What is the plan?

1:54 PM

When you don't live near any family and there is a baby on the way, normally you should have a plan.

It would be a good idea, anyway.

The plan at the moment is to wait until the doc tells me I need a plan. Right now he keeps telling me that there is no indication of baby coming early. The baby is tightly shut up in there to the point that he told me to go skiing. Until I told him I have been skiing 4 times in my life. Then he said maybe I shouldn't go but that I should let my hubby go. I said thanks for that, sir, I'll send my kids to you for the weekend. He laughed like I was kidding. I wasn't.

There is no reason for me to go early. All those pains and aches I am feeling are just normal. Not signs of early delivery.

But sometimes I just like to imagine what would happen if suddenly baby decided to come outside of the plan.

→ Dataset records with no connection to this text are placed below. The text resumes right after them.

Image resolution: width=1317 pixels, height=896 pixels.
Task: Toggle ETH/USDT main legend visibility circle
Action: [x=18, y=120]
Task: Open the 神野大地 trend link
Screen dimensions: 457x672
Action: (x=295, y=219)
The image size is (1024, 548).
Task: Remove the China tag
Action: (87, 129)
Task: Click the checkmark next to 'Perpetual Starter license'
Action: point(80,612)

And you know what would happen? Chaos.

One of my friends here just had a baby. So in case of needing someone to take the girls she is out. Then there is that friend who loves her own kids but....doesn't really know what to do with other people's kids. Then there is the friend who is preggers and has the worst pregnancy in the history of all pregnancies. Probably not a good choice. There is one friend that would be good, but her hubby travels so much there is a 50-50 chance of getting her when he is gone.

What is the big deal? Well, we all live near each other but this is the city and everyone goes to different schools. Yes, they could skip school but then you have to deal with what to do with 3-4 children on any given day with two of those children not used to spending the night at other people's houses and not knowing what is going on with their mommy. Remember, no one has a backyard. And no one has a car.

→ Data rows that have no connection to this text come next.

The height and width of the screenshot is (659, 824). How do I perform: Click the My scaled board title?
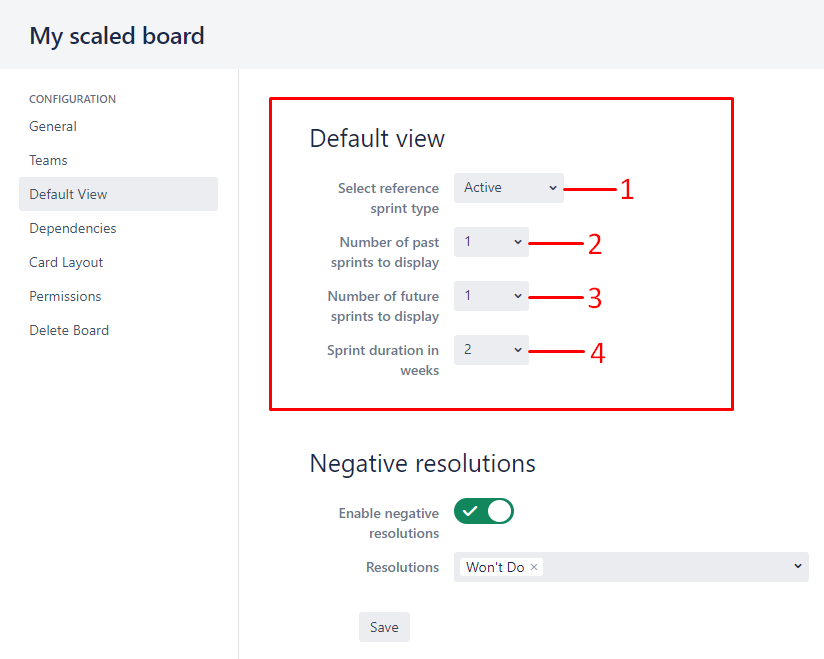tap(117, 36)
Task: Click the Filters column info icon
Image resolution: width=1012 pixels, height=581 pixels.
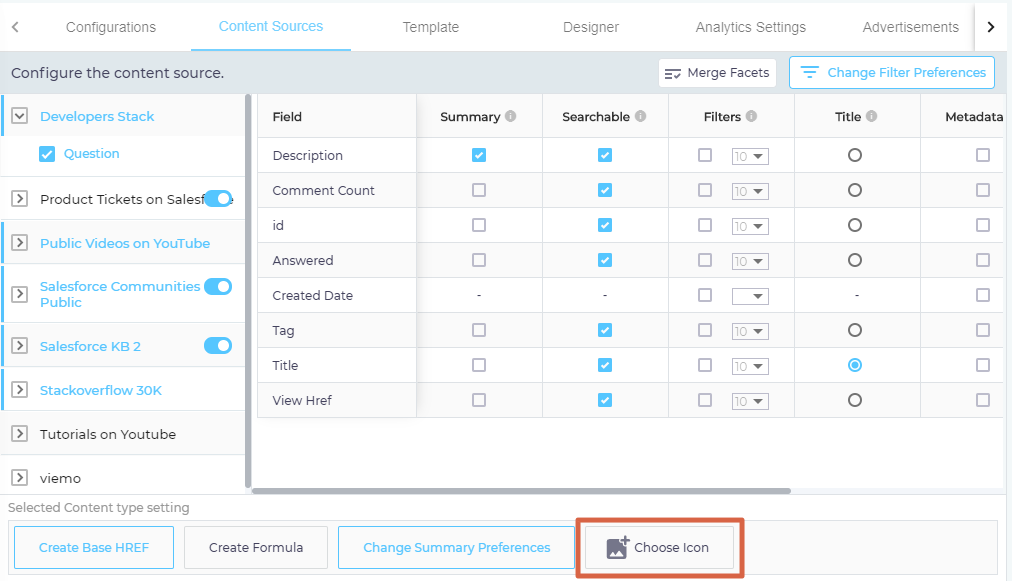Action: (x=751, y=116)
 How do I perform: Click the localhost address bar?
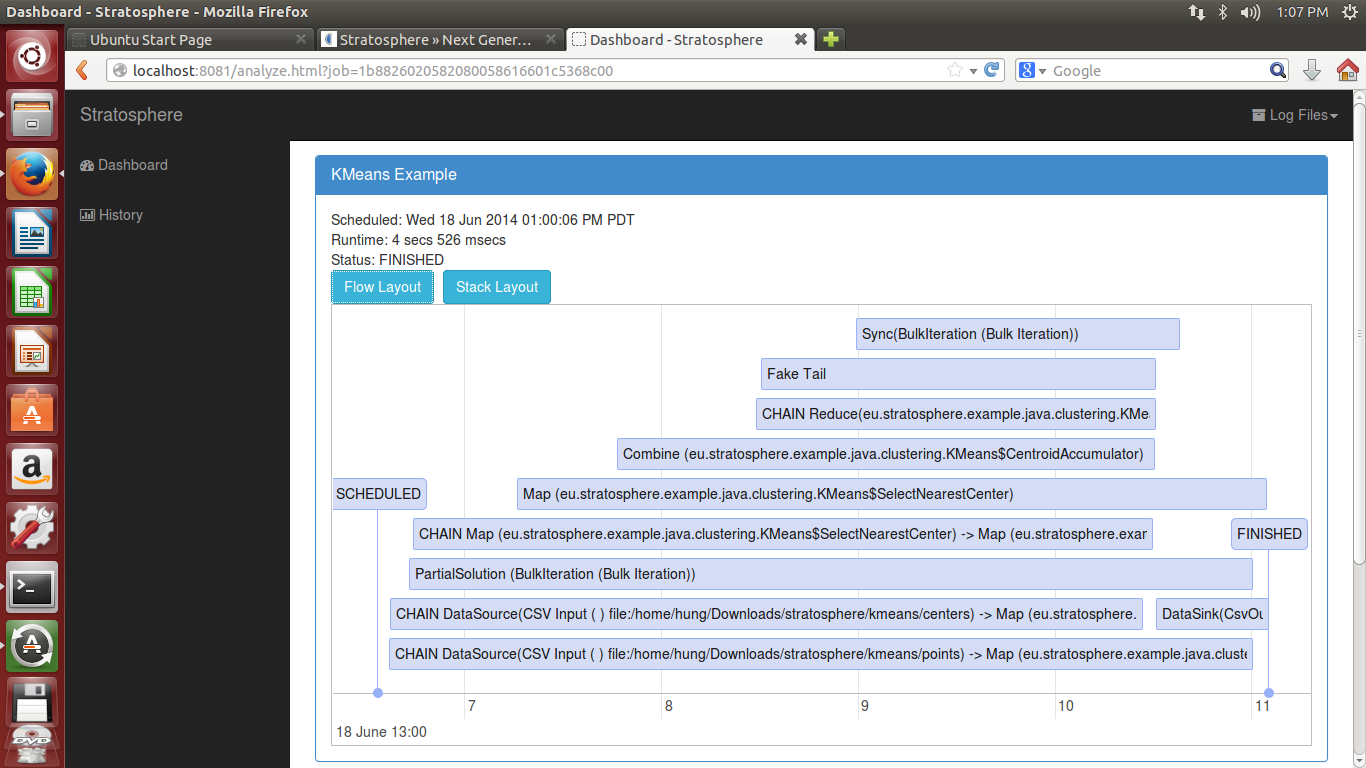(x=530, y=70)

Then there is the chance that even Principe would be out of town these days. Last week he was gone for four days. This week he will be gone for three.

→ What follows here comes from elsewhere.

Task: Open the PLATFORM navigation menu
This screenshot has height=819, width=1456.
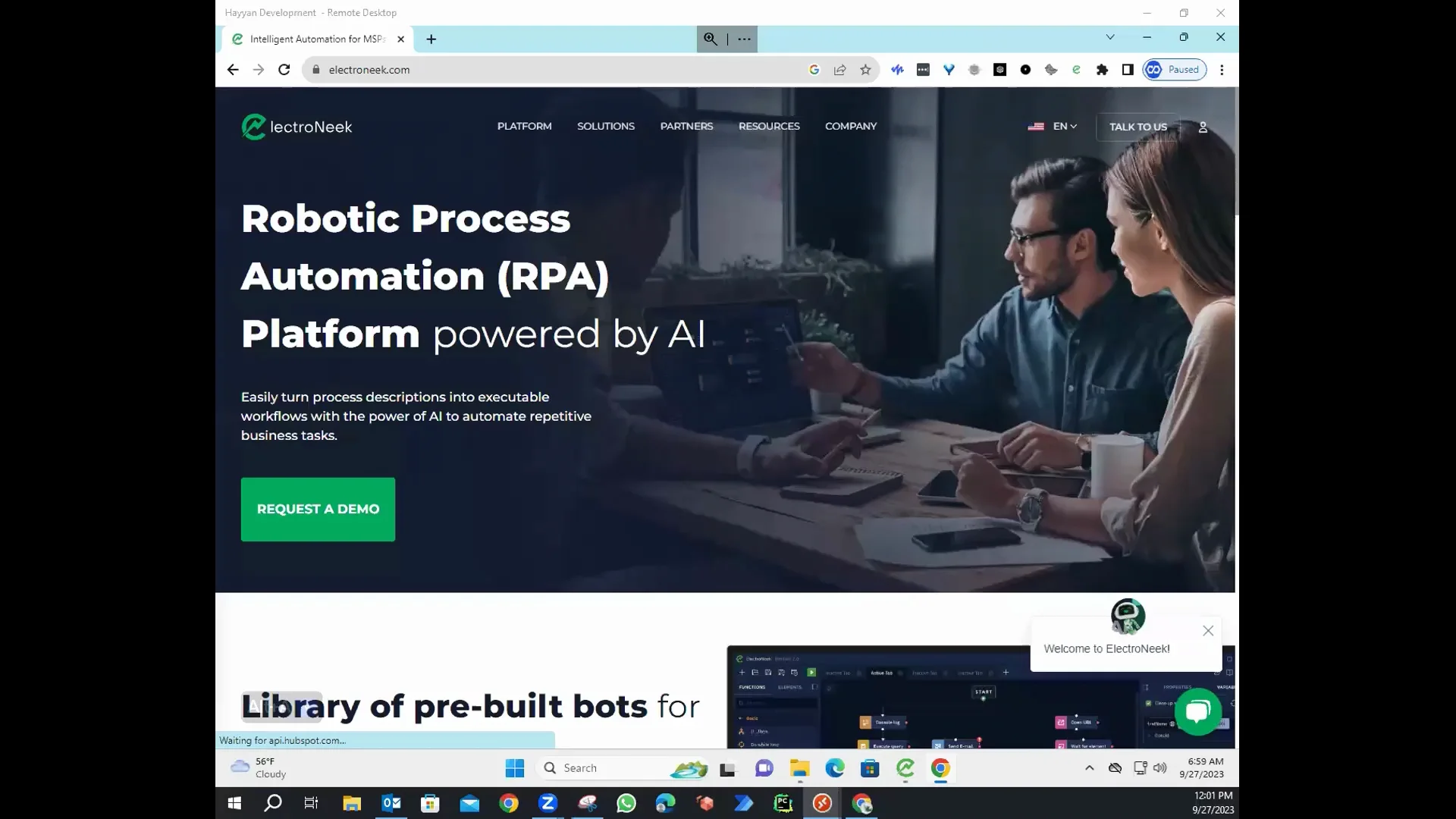Action: click(x=524, y=126)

So while I am daydreaming about getting this baby out and having the pains go away....I remind myself that that is just not a possibility. Because if my water suddenly breaks the chances of me deciding to have the baby at home because my husband is no where near me and I can't find someone to take my kids is rather a big chance. And I don't really want that to happen.

So, what is my plan?

????? Not to go into early labor. That is the plan.